Copy out every line of the records that contains the word "coordinates".

# RECORDS SHOWN start

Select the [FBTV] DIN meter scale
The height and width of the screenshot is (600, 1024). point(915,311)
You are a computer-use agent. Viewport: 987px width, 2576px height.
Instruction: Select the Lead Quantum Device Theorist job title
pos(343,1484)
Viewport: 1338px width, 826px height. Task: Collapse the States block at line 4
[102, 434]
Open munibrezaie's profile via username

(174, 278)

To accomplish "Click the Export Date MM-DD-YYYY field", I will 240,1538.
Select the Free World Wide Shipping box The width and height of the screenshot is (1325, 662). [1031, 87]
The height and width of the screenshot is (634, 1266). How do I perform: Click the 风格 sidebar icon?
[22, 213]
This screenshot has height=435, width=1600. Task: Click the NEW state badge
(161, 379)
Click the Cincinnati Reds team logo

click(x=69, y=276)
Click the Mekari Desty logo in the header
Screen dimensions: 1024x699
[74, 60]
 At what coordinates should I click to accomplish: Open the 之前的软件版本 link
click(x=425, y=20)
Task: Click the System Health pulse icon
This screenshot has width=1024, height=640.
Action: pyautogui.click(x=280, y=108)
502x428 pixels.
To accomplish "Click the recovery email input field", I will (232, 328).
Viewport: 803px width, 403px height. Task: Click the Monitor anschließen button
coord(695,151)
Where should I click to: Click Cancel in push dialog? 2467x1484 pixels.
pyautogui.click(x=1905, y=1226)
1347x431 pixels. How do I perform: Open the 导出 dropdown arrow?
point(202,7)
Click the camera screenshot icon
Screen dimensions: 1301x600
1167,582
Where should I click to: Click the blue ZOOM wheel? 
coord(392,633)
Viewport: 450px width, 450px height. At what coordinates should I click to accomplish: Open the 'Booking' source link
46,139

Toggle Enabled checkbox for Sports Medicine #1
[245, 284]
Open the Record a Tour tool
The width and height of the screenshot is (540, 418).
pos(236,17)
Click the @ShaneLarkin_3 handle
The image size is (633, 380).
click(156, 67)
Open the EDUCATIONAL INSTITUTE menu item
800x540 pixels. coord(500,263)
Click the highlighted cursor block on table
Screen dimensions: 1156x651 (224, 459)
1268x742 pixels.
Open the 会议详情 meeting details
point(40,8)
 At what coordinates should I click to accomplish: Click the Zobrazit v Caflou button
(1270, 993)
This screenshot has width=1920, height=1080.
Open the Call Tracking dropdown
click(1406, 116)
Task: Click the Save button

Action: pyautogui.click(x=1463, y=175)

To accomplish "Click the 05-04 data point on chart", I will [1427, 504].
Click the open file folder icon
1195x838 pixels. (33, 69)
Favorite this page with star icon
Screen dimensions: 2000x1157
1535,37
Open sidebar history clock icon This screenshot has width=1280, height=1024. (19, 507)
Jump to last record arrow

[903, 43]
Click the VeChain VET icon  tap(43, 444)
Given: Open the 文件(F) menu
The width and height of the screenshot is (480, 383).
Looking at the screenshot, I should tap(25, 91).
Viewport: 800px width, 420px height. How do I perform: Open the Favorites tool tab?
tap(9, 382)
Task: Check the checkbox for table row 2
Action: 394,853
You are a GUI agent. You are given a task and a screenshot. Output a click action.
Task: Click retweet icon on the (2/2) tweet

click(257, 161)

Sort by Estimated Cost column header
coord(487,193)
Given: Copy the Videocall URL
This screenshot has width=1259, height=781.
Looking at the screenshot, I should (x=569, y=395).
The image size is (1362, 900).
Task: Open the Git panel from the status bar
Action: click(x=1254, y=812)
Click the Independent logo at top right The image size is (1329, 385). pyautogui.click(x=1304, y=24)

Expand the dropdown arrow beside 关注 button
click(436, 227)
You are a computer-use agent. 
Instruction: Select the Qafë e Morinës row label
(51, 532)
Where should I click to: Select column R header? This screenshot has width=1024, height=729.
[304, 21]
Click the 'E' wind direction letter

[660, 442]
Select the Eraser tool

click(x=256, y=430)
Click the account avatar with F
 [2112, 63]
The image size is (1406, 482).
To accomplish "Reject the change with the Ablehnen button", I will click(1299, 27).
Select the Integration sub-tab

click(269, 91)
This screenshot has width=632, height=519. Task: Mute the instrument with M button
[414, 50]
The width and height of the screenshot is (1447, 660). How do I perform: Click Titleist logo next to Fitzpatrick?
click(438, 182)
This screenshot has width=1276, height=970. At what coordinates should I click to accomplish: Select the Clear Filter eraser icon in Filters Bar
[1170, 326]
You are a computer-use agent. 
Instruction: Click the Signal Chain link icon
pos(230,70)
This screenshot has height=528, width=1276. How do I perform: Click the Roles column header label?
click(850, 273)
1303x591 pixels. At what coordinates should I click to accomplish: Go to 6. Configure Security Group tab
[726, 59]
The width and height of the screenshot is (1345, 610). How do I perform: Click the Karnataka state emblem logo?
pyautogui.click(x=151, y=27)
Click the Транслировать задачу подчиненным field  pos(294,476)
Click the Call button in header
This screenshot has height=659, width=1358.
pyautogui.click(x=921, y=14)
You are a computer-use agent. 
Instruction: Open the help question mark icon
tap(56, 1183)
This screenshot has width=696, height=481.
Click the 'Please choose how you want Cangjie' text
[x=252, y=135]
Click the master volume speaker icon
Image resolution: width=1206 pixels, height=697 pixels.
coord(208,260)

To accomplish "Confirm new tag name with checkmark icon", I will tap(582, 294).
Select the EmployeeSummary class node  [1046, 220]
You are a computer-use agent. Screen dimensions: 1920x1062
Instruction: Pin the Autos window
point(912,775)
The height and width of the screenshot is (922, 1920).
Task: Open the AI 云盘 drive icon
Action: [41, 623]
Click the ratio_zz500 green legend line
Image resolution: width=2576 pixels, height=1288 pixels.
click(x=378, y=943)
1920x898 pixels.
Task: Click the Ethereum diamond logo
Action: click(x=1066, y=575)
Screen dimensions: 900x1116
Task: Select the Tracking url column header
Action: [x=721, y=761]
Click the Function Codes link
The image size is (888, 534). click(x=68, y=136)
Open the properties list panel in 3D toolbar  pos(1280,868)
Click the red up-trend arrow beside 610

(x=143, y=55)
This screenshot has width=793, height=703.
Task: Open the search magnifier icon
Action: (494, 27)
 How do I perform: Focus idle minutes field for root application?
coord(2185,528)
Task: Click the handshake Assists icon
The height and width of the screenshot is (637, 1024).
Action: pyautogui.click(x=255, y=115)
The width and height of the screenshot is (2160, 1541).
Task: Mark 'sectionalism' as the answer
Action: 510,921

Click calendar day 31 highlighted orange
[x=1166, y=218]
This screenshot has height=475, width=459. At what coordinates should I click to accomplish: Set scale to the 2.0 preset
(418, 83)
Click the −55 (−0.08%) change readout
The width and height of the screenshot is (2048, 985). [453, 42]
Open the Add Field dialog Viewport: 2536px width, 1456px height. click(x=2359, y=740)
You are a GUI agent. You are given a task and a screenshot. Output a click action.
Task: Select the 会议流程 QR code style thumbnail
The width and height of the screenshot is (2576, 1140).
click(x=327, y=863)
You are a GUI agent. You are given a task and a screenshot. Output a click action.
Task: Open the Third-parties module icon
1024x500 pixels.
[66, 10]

# RECORDS SHOWN end

→ **WORKED SOLUTION**
 At what coordinates should I click to accomplish: Open the 之前的软件版本 link
Viewport: 450px width, 450px height. At what coordinates should I click to accomplish: Open the 'Booking' source link
 At what coordinates should I click to accomplish: Click the Zobrazit v Caflou button
This screenshot has width=1276, height=970. At what coordinates should I click to accomplish: Select the Clear Filter eraser icon in Filters Bar
1303x591 pixels. At what coordinates should I click to accomplish: Go to 6. Configure Security Group tab
This screenshot has height=475, width=459. At what coordinates should I click to accomplish: Set scale to the 2.0 preset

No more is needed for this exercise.